Elephants have long held a special place in Thai culture, from their employment as fighters in combat to their use as animals of burden to carry agricultural goods and forest-felled logs. Around 100,000 elephants are thought to have roamed Thailand’s woods at the turn of the 20th century. There are currently between 1,500 and 2,000 wild elephants, with some estimates as low as 1,000, according to the majority of specialists. The rapid demise in the Thai elephant population has occurred from the lack of habitat due to a rising human population together with poaching. Between 3,000 and 4,000 captive elephants are thought to be utilized in the various types of elephant tourism.
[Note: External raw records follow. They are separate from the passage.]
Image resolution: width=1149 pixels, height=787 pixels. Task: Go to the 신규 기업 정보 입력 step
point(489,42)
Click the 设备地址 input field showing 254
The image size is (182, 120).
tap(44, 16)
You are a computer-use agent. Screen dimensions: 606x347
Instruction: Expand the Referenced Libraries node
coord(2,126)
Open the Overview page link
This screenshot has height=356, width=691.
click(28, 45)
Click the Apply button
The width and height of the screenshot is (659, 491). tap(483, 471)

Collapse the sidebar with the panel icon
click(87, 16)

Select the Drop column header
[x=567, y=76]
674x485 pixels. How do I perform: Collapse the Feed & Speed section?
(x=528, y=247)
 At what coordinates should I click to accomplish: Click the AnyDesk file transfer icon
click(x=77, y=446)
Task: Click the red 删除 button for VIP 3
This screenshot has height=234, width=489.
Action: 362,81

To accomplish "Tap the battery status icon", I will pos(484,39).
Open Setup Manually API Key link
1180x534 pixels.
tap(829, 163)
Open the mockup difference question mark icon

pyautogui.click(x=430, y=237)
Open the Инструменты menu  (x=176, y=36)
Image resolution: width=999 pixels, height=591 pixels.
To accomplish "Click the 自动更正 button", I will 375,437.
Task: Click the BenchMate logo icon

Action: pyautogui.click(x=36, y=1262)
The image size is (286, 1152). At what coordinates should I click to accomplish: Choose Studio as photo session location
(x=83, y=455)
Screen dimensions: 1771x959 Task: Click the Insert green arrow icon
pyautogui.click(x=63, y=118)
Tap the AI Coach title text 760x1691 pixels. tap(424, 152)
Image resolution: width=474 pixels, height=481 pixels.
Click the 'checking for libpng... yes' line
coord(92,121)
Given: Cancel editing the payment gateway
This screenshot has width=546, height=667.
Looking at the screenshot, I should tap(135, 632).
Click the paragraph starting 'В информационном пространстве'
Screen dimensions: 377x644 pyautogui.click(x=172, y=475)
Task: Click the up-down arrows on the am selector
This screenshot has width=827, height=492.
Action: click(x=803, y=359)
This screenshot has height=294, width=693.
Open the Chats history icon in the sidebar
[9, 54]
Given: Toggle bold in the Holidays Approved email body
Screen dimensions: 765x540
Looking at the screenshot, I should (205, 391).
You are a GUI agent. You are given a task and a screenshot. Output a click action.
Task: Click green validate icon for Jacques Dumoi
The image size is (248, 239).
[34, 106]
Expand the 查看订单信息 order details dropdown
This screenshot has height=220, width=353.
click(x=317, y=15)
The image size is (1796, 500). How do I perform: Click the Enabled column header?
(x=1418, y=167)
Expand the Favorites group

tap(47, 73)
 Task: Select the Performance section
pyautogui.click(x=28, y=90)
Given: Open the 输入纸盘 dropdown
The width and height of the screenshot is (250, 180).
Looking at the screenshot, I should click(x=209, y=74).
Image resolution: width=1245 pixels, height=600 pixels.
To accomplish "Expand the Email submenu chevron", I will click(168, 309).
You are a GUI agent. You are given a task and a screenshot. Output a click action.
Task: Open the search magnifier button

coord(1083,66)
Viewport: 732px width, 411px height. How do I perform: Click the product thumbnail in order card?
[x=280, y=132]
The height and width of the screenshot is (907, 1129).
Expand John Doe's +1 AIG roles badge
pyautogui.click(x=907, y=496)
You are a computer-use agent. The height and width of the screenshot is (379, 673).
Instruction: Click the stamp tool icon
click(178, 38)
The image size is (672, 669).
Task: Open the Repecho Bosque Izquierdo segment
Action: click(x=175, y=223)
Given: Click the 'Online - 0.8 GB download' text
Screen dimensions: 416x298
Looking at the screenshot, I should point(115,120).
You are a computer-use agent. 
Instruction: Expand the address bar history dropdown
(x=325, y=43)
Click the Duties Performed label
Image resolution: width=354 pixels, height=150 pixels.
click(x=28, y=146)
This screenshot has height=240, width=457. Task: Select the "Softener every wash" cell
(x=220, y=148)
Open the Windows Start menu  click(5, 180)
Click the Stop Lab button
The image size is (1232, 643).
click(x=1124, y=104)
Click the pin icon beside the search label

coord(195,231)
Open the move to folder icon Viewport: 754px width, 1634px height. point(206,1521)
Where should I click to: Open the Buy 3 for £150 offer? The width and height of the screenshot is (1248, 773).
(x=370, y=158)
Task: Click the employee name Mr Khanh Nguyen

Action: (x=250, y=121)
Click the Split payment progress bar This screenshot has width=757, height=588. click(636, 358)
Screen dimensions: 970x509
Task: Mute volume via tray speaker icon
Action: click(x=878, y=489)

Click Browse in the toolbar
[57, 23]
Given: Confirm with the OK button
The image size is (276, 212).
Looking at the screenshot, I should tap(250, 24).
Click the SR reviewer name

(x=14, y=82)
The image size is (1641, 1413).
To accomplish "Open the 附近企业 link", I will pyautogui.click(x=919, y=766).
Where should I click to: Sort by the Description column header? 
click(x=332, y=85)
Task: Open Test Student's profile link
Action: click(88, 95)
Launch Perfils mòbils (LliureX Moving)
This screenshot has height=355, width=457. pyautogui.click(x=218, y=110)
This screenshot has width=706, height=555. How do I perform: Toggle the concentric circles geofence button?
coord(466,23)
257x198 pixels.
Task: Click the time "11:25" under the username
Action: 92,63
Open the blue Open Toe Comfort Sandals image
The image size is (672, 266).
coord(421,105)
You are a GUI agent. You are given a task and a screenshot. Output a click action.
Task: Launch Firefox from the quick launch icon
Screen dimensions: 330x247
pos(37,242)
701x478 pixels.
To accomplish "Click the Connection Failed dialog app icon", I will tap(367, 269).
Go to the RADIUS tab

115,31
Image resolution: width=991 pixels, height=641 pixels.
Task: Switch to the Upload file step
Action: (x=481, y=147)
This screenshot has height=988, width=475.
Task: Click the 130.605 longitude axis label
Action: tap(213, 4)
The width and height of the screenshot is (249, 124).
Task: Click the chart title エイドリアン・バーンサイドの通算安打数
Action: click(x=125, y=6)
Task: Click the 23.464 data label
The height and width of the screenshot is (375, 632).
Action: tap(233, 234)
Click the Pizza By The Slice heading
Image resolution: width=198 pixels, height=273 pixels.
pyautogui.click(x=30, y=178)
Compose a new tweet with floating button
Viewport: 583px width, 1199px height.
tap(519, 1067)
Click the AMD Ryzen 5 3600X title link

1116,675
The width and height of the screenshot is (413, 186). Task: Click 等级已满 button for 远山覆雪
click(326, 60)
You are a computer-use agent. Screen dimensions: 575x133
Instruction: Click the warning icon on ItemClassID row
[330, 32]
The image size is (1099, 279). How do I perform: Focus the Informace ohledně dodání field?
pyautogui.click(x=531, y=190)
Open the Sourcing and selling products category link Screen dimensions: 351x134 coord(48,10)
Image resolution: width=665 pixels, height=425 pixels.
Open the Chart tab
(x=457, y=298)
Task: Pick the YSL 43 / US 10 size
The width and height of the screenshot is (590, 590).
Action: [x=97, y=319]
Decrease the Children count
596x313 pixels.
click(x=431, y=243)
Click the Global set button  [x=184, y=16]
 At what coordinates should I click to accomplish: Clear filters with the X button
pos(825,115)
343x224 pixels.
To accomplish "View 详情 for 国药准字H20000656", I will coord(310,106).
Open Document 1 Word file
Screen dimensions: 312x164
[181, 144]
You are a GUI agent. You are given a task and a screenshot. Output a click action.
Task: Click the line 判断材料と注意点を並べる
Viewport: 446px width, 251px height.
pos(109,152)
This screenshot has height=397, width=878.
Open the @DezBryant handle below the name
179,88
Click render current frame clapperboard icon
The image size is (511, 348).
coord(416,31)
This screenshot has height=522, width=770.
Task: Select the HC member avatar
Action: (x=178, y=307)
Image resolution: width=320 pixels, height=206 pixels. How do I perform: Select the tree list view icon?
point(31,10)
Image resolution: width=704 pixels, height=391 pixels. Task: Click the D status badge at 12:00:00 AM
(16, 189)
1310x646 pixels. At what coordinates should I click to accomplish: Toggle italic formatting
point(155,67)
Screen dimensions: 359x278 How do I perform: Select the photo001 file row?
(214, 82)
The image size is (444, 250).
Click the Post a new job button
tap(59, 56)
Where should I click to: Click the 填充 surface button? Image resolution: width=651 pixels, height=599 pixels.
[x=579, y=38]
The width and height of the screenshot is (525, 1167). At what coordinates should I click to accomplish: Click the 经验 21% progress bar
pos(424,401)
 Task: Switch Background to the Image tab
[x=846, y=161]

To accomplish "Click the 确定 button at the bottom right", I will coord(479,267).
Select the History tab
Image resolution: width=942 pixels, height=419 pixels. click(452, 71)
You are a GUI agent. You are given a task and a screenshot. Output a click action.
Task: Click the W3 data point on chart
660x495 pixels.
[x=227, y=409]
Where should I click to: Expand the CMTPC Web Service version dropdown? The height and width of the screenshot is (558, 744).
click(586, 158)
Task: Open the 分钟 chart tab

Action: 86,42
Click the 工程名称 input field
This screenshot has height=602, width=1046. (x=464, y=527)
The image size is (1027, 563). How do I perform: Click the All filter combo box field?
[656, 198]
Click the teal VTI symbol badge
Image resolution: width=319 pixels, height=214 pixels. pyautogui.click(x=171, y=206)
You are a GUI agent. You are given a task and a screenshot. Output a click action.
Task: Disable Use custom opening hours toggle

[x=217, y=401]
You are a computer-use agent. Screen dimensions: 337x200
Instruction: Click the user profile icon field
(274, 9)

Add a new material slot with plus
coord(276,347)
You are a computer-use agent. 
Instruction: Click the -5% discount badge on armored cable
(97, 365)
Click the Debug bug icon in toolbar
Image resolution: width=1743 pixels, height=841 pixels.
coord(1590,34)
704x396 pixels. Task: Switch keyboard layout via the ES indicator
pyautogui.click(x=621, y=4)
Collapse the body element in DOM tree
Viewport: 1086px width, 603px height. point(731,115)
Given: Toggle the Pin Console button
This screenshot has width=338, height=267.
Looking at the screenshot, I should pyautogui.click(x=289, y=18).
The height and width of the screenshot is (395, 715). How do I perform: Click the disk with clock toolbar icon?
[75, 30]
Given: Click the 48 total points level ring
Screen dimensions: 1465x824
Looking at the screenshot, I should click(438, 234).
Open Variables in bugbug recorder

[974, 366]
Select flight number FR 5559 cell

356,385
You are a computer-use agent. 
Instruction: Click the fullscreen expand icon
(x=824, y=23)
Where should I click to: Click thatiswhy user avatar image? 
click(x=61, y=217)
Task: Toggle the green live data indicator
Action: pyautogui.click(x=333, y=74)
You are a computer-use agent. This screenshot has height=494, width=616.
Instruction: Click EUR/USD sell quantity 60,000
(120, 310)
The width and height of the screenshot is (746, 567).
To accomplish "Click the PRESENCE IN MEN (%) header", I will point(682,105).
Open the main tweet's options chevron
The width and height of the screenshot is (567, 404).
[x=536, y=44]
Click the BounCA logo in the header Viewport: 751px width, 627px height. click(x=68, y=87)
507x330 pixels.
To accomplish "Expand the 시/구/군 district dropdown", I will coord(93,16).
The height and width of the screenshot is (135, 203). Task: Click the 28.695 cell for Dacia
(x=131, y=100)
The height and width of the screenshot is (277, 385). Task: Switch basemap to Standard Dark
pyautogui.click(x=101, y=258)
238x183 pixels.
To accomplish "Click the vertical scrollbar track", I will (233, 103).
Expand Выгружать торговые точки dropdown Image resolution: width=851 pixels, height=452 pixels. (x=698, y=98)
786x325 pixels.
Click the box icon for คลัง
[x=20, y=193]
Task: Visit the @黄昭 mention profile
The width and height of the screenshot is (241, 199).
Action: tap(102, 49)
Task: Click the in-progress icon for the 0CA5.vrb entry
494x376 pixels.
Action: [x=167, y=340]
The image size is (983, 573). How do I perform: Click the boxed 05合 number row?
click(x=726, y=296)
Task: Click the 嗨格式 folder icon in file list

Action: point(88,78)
The importance of this foundational animal to Thailand is highlighted on National Thai Elephant Day. They act as the forest’s gardeners, scattering diverse seeds covered in organic fertilizer along the way to promote biodiversity. Elephants are among the most intelligent animals that have ever lived on the earth, and they exhibit many of the same emotions as humans. They are devoted to their offspring, suffer deeply when denied a natural existence, and have a strong sense of devotion for other herd members.
To conserve the remaining wild elephant population and give the numerous captive elephants in Thailand a life worth living, every effort must be made. Elephant tourism has recently moved away from traditional activities and toward a more considerate ecotourism approach. More and more people are refusing dangerous practices like riding elephants and engaging in degrading circus antics. Instead, they are opting for ethical types of elephant tourism that allow visitors who respect elephants to freely roam the jungle while they forage, interact, and play.
Elephants are revered as a national animal in Thailand, representing power and honor. May all elephants be treated with the reverence they merit. They have done so much for the community. Now is the time to repay them and provide them the respect they deserve as a significant and extraordinary species.